Otro alumno transportado a la milenaria Arabia leía… “¡Oh Rey! Coge este libro, pero no lo abras antes de cortarme la cabeza. Cuando la hayas cortado, colócala en una bandeja y manda que la aprieten bien contra los polvos para restreñar la sangre. Después abrirás el libro.” Pero el rey, lleno de impaciencia no le escuchaba ya; cogió el libro y lo abrió, pero encontró las hojas pegadas unas a otras. Entonces metiendo su dedo en la boca, lo mojó con su saliva y logró despegar la primera hoja. Lo mismo tuvo que hacer con la segunda y la tercera hoja, y cada vez se abrían las hojas con más dificultad. De este modo abrió el rey seis hojas, y trató de leerlas, pero no pudo encontrar ninguna clase de escritura. Pero apenas habían pasado algunos instantes, circuló el veneno por el organismo del rey en el momento y en la hora misma, pues el libro estaba envenenado. Y entonces sufrió el rey horribles convulsiones y exclamo: “¡el veneno circula!”. Había decidido su propia muerte…Seis pares de ojos extenuados por el viaje literario al país de las mil y una noches se levantaron y se miraron, luego a Felipe.
-Veo que los venenos de los que habla la historia hacen su efecto bastante más rápido -dijo ante la atónita mirada de unos alumnos que no comprendían un ápice de lo que sucedía.
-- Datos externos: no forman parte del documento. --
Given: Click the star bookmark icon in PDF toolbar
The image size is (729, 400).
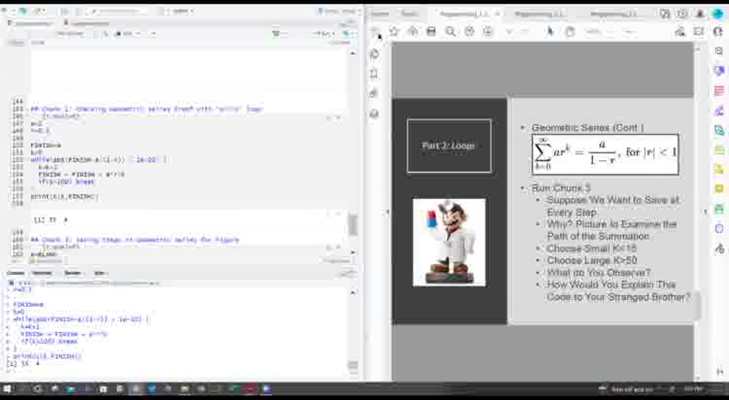Looking at the screenshot, I should 393,31.
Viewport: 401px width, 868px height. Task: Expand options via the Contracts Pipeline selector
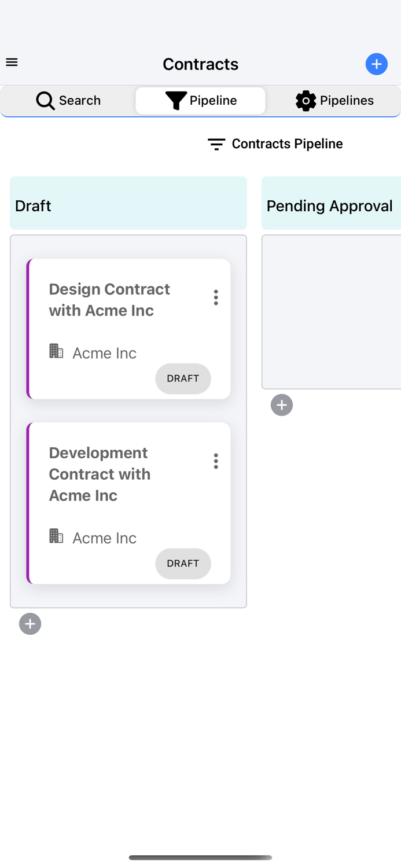(x=287, y=144)
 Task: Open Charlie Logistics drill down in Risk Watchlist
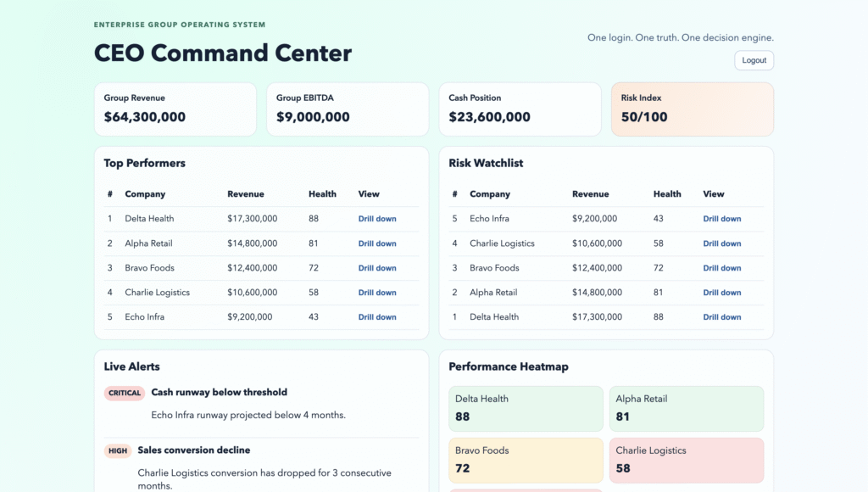point(721,243)
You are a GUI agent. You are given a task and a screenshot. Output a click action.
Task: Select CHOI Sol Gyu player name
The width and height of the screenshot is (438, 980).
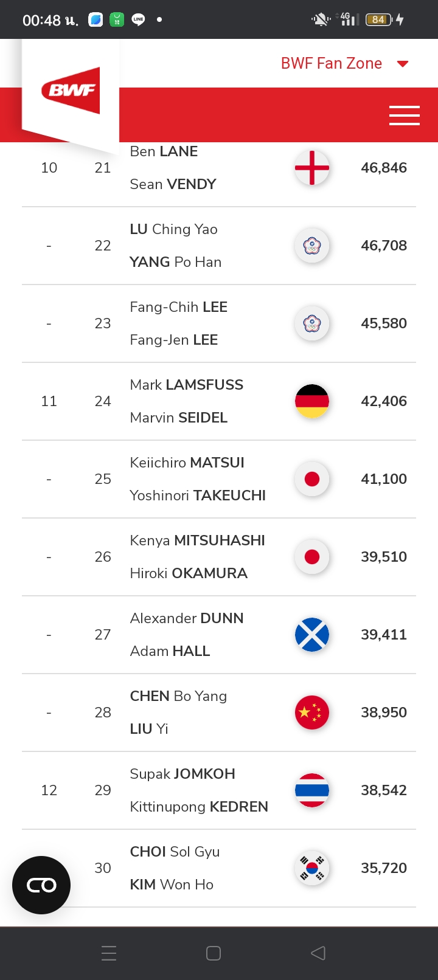pyautogui.click(x=175, y=852)
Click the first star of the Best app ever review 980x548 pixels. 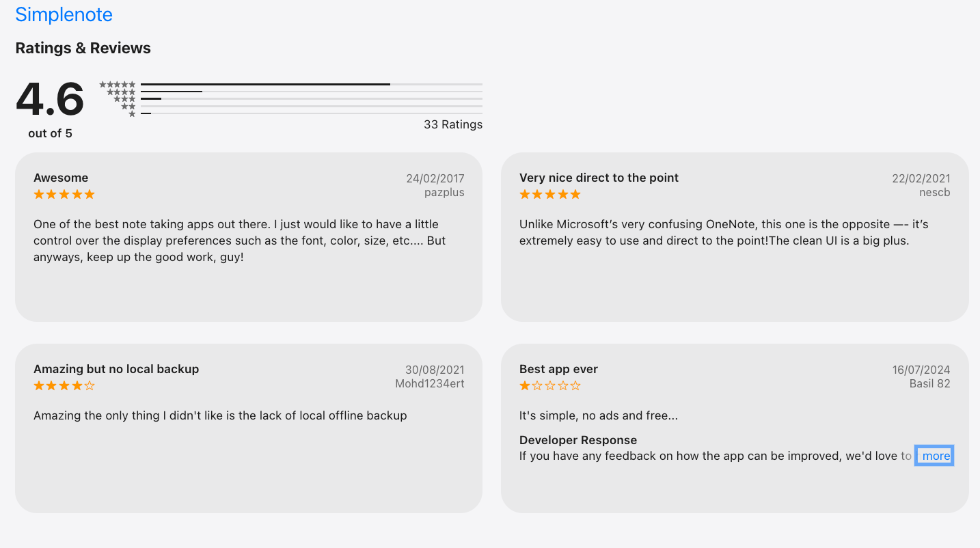pyautogui.click(x=523, y=385)
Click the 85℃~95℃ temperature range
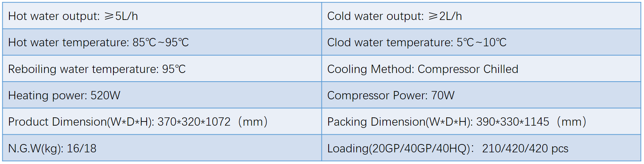This screenshot has height=164, width=644. tap(161, 43)
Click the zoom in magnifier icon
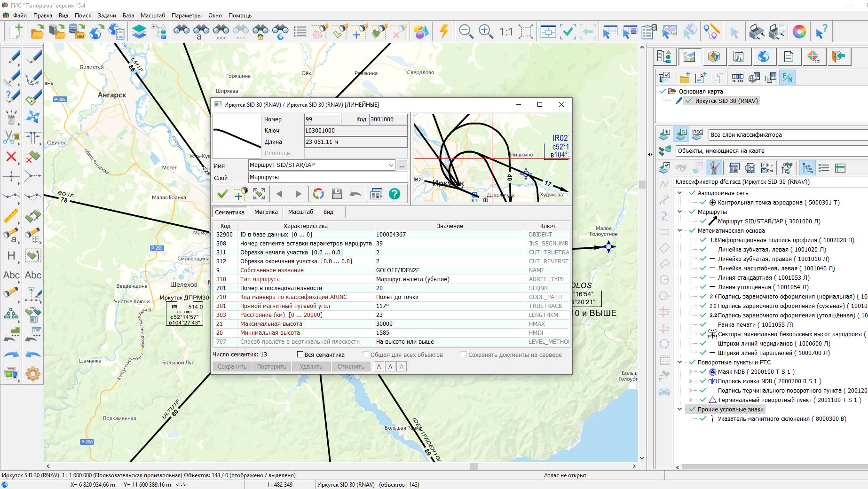Image resolution: width=868 pixels, height=489 pixels. (x=485, y=32)
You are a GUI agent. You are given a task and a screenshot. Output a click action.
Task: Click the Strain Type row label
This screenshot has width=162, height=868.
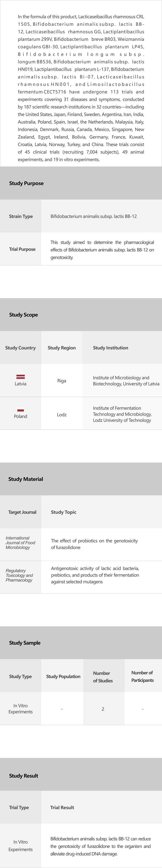pyautogui.click(x=21, y=216)

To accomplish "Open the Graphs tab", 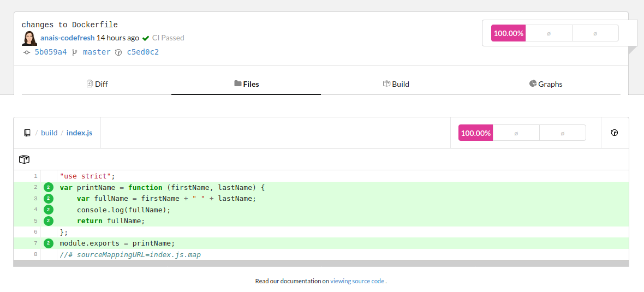I will click(x=545, y=84).
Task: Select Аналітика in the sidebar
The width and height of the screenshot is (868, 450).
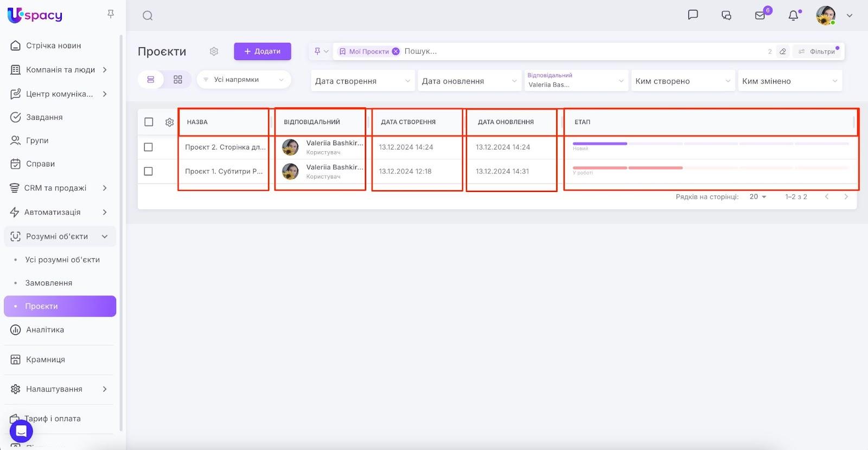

Dicho esto, el primero comenzó con los efectos del veneno y como por arte de magia, sus compañeros siguieron su ejemplo. Primero tiritaban, pero luego las convulsiones se hicieron más violentas y sus ojos parecían prontos a salir despedidos de su cavidad. Felipe reía tranquilamente al ver cómo sus seis alumnos resonaban, ya no como alumnos, sino como inerte materia en movimiento.
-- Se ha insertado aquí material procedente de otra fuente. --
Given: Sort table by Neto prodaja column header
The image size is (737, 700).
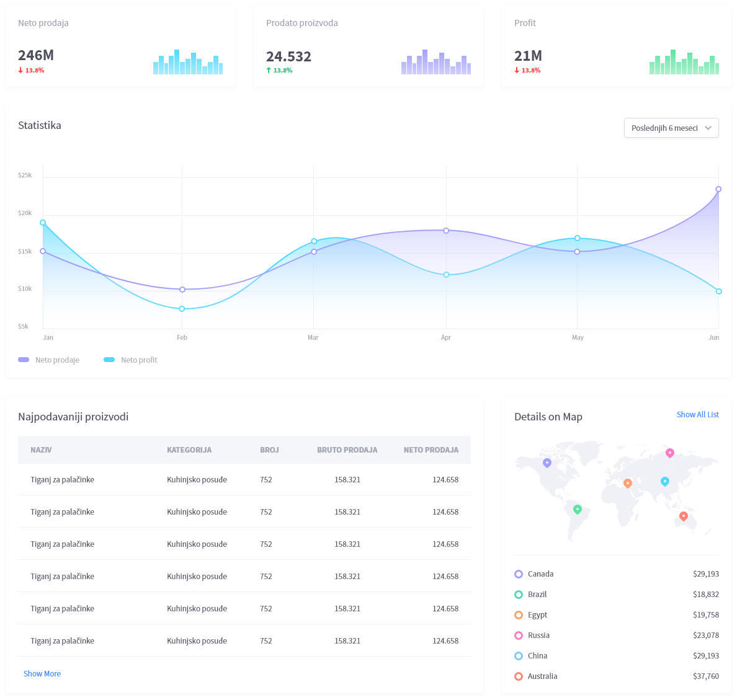Looking at the screenshot, I should 431,450.
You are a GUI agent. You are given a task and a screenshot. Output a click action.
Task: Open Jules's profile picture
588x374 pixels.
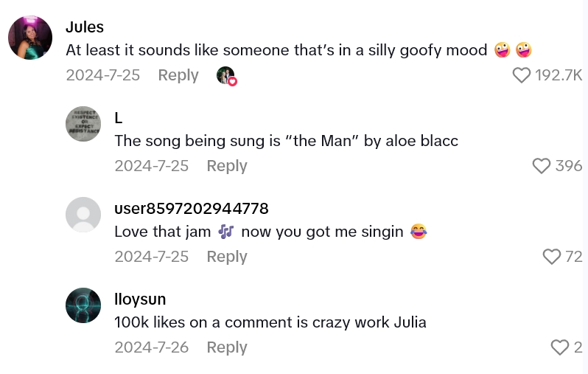30,38
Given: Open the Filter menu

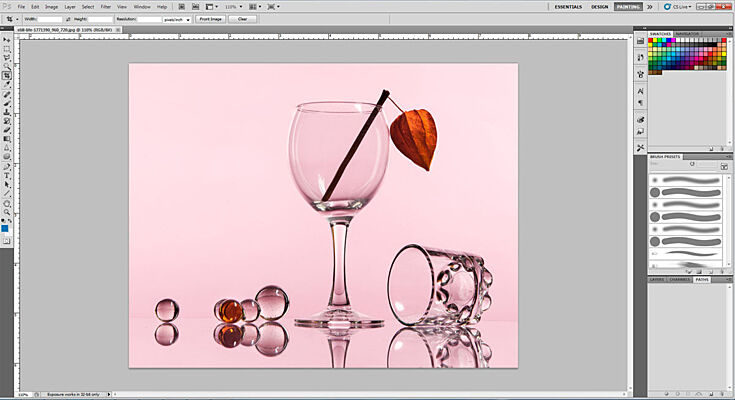Looking at the screenshot, I should coord(106,7).
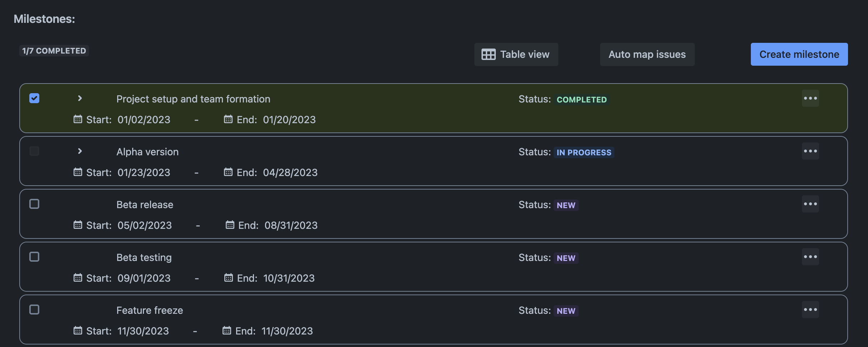Open three-dot menu for Beta release milestone
868x347 pixels.
click(x=810, y=204)
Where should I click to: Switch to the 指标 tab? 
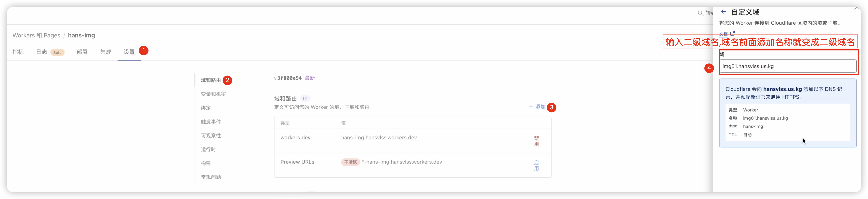point(18,52)
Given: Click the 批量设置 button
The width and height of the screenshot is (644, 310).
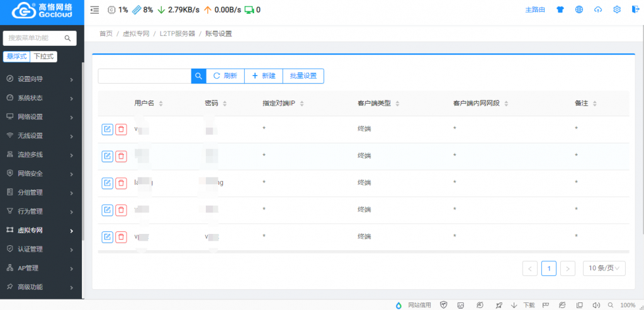Looking at the screenshot, I should pos(303,76).
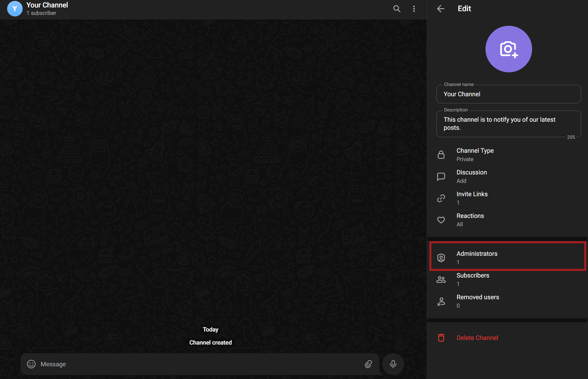Edit the channel Description text box
Image resolution: width=588 pixels, height=379 pixels.
tap(508, 124)
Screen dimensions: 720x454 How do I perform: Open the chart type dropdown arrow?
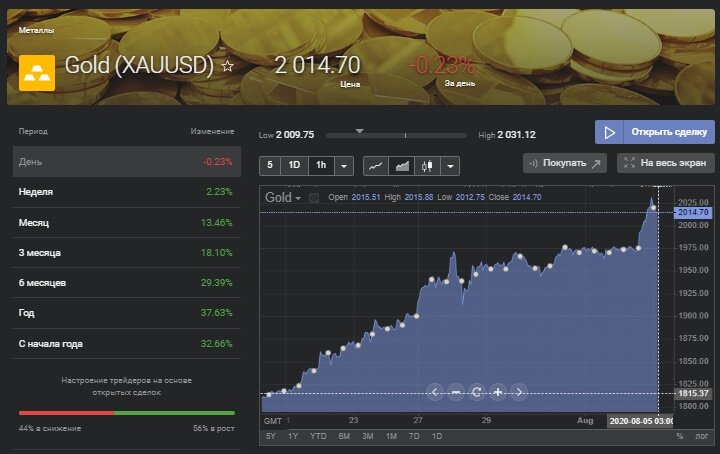450,165
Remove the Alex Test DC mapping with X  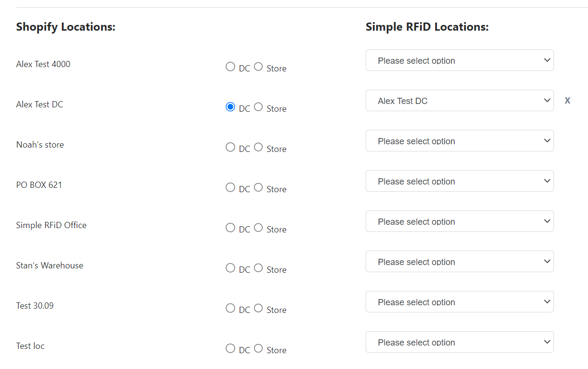point(567,101)
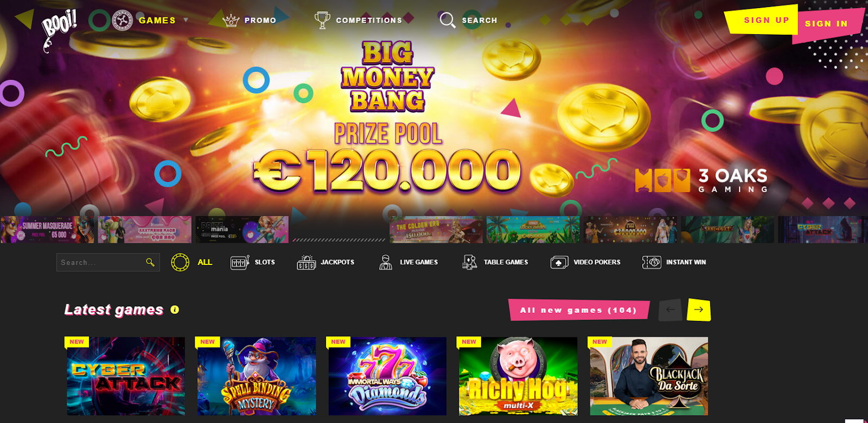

Con seis cadáveres dispersados alrededor de la mesa, sintiéndose más poderoso que seis médicos juntos, y con una buena historia que escribir, Felipe recolectó cuidadoso los textos, con el fin de poder usarlos con el taller del año próximo y cuidando de no desperdiciar el veneno en sus dedos ya acostumbrados al tóxico. Y sus manos siempre tiritando en pálido temblor.